Desyatnikov was awarded a Golden Ram prize and the Grand Prix of the IV International Cinema Music festival in Bonn for his score for Moscow and the special prize of the Window to Europe Cinema Festival in Vyborg. In 2006 the opera The Children of Rosenthal received the special jury prize of The Golden Mask National Theatre Award. In 2003 Desyatnikov was awarded the State Prize of Russia.

==Works==
Desyatnikov is the author of four operas, the symphony The Rite of Winter 1949, vocal cycles to the poems of Rilke and the OBERIU poets, and several instrumental transcriptions of themes by Ástor Piazzolla. The style of his music is defined by the composer himself as "an emancipation of consonance, transformation of banality and 'minimalism' with a human face". His favourite genre is "a tragically naughty bagatelle".

> _EXERCISES_
A - Please list every award or prize named in the passage about Desyatnikov.
B - In the passage about Desyatnikov, in what year did he receive the State Prize of Russia?
C - Write the next part of the passage about Desyatnikov, picking up after its last sentence.
The data after this passage isn't needed for any task.

> _DATA BLOCK_

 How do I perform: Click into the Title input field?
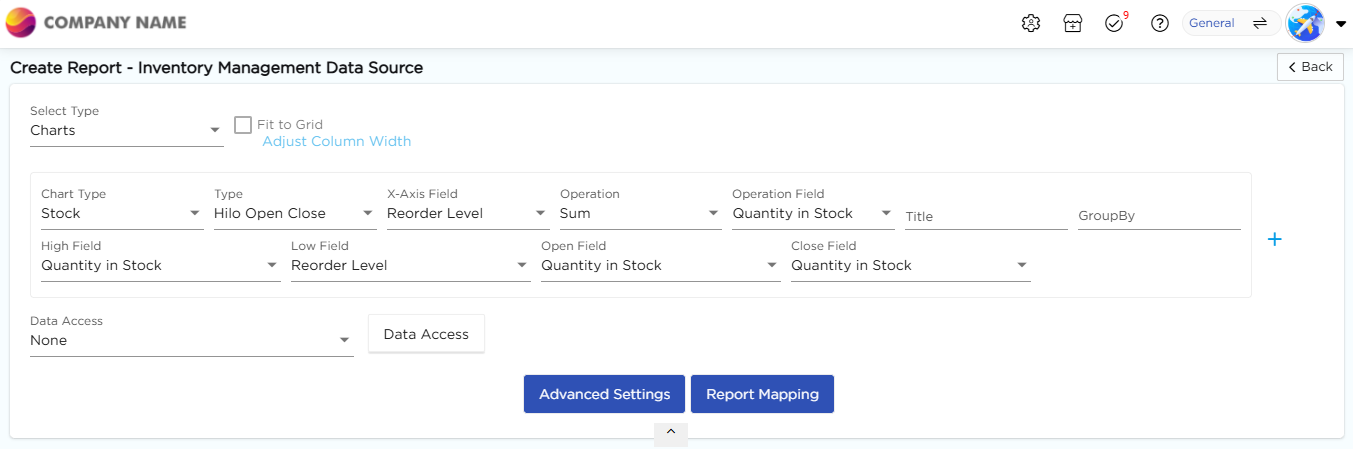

> _TASK-BY-TASK ANSWERS_
A -
- Golden Ram prize
- Grand Prix of the IV International Cinema Music festival in Bonn
- Special prize of the Window to Europe Cinema Festival in Vyborg
- Special jury prize of The Golden Mask National Theatre Award
- State Prize of Russia

B - 2003

C -
===Opera===
- Poor Liza (Бедная Лиза) one-act chamber opera, libretto by Leonid Desyatnikov after Nikolai Karamzin's novel (1976, revised 1980)
- Nobody Wants to Sing or Bravo-bravissimo, Pioneer Anisimov (Никто не хочет петь, или Браво-брависсимо, пионер Анисимов a comic opera for children in two acts, libretto by B. Chaban (1982)
- Vitamin of the Growth (Витамин роста) one-act classical opera for children, for the soloists and piano after the poem by Oleg Grigoriev (1985)
- The Children of Rosenthal (Дети Розенталя) opera in two acts, libretto by Vladimir Sorokin. Commissioned by the Bolshoi Theatre, premiered March 23, 2005

===Chamber music===
- Variations on the Obtaining of a Dwelling for violoncello and piano.
- Wie der alte Leiermann for violin and piano
- Du côté de chez Swan for two pianos
- Sketches to Sunset, quintet for flute, clarinet, violin, double bass and piano
- Return for oboe, clarinet, two violins, viola, cello and tape

===Other genres===
- Gift (Dar), after Gavrila Derzhavin
- Dichterliebe und -leben, a vocal cycle to the poems by Daniil Kharms and Nikolay Oleynikov
- The Leaden Echo, for voice(s) and instruments after Gerard Manley Hopkins
- Russian Seasons for voice, solo violin and strings

===Music for symphony orchestra===
- The Rite of Winter 1949, a symphony for chorus, soloists and orchestra.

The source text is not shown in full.